Task description
Retype exactly the lines below, beginning with the first and ending with the line where "Task: Go to 下一页 in pagination" appears.

Dataset records
********
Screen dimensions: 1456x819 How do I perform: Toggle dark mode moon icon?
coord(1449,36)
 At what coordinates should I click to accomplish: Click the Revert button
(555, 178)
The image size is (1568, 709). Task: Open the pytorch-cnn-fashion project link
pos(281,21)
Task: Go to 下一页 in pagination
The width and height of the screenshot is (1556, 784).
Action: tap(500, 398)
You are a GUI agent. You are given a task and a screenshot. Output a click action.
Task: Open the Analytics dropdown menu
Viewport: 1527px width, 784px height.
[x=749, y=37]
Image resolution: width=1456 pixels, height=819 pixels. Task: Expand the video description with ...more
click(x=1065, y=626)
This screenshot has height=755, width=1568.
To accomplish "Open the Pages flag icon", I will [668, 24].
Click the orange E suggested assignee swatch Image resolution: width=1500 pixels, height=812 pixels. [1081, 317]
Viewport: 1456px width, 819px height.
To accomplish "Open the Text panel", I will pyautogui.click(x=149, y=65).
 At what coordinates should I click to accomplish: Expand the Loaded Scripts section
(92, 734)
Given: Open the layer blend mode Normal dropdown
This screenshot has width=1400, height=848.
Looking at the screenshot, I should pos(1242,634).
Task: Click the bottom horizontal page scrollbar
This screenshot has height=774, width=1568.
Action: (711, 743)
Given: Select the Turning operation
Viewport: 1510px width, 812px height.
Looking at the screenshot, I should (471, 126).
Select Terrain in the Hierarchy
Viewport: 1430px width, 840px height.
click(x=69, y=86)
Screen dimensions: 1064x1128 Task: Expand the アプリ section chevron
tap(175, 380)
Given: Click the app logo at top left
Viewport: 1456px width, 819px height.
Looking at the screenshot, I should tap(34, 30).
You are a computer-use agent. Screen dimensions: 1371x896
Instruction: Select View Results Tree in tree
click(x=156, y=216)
********
Solution to this problem
Screen dimensions: 1456x819 How do I perform: Toggle dark mode moon icon?
coord(1449,36)
 At what coordinates should I click to accomplish: Click the Revert button
(555, 178)
The image size is (1568, 709). Task: Open the pytorch-cnn-fashion project link
pos(281,21)
Task: Go to 下一页 in pagination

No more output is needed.